Fractional Sobolev Inequalities: Symmetrization, Isoperimetry and Interpolation

TL;DR

This paper develops new inequalities in metric spaces related to fractional Sobolev spaces, using symmetrization and isoperimetric profiles, with applications to embeddings, measures, and growth estimates.

Contribution

It introduces novel oscillation inequalities involving the Peetre K-functional and isoperimetric profiles, advancing the understanding of fractional Sobolev inequalities in various metric measure spaces.

Findings

Established new oscillation inequalities in metric spaces.

Analyzed fractional Sobolev and Morrey-Sobolev embeddings in different contexts.

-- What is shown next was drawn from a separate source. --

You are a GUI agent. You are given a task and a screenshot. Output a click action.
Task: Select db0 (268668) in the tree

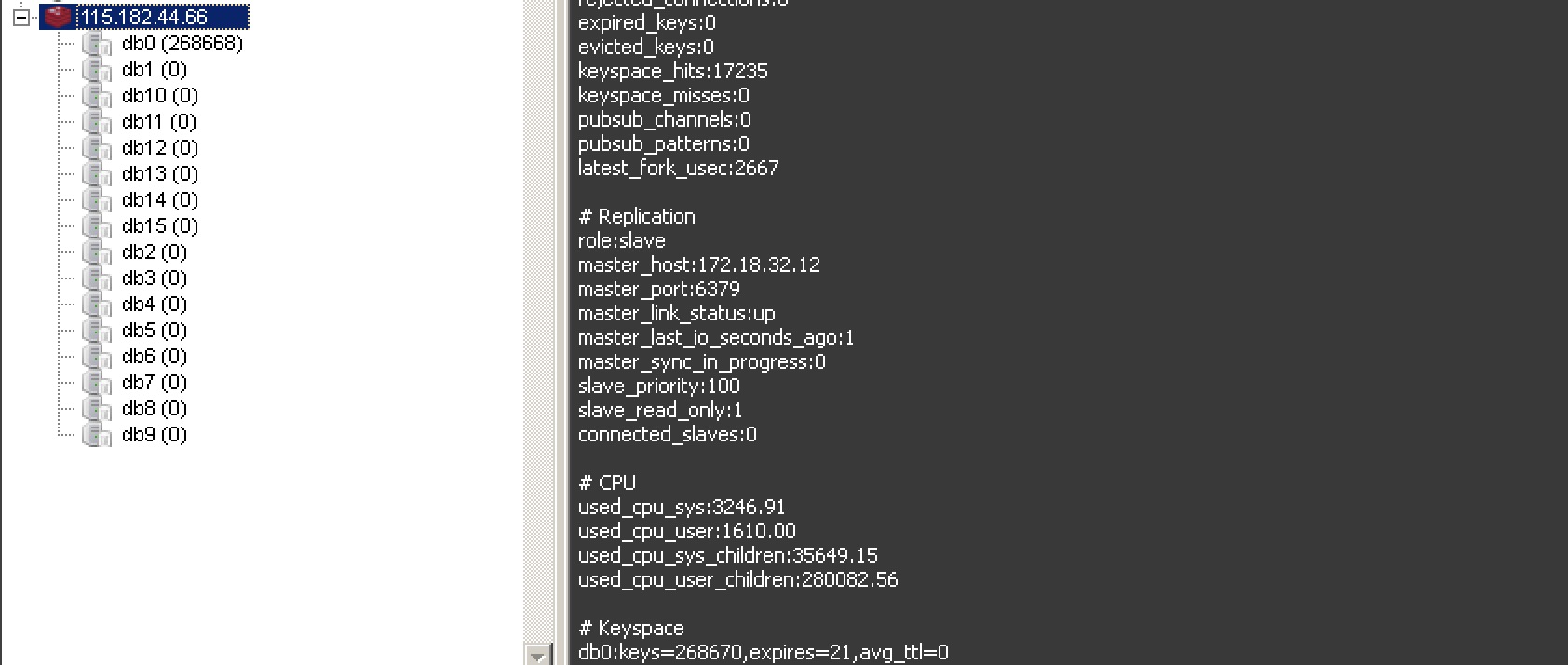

Derived growth estimates for generalized Sobolev and Besov spaces.

Abstract

We obtain new oscillation inequalities in metric spaces in terms of the Peetre $K-$functional and the isoperimetric profile. Applications provided include a detailed study of Fractional Sobolev inequalities and the Morrey-Sobolev embedding theorems in different contexts. In particular we include a detailed study of Gaussian measures as well as probablity measures between Gaussian and exponential. We show a kind of reverse Polya-Szego principle that allows us to obtain continuity as a self improvement from boundedness, using symetrization inequalities. Our methods also allow for precise estimates of growth envelopes of generalized Sobolev and Besov spaces on metric spaces. We also consider embeddings into $BMO$ and their connection to Sobolev embeddings.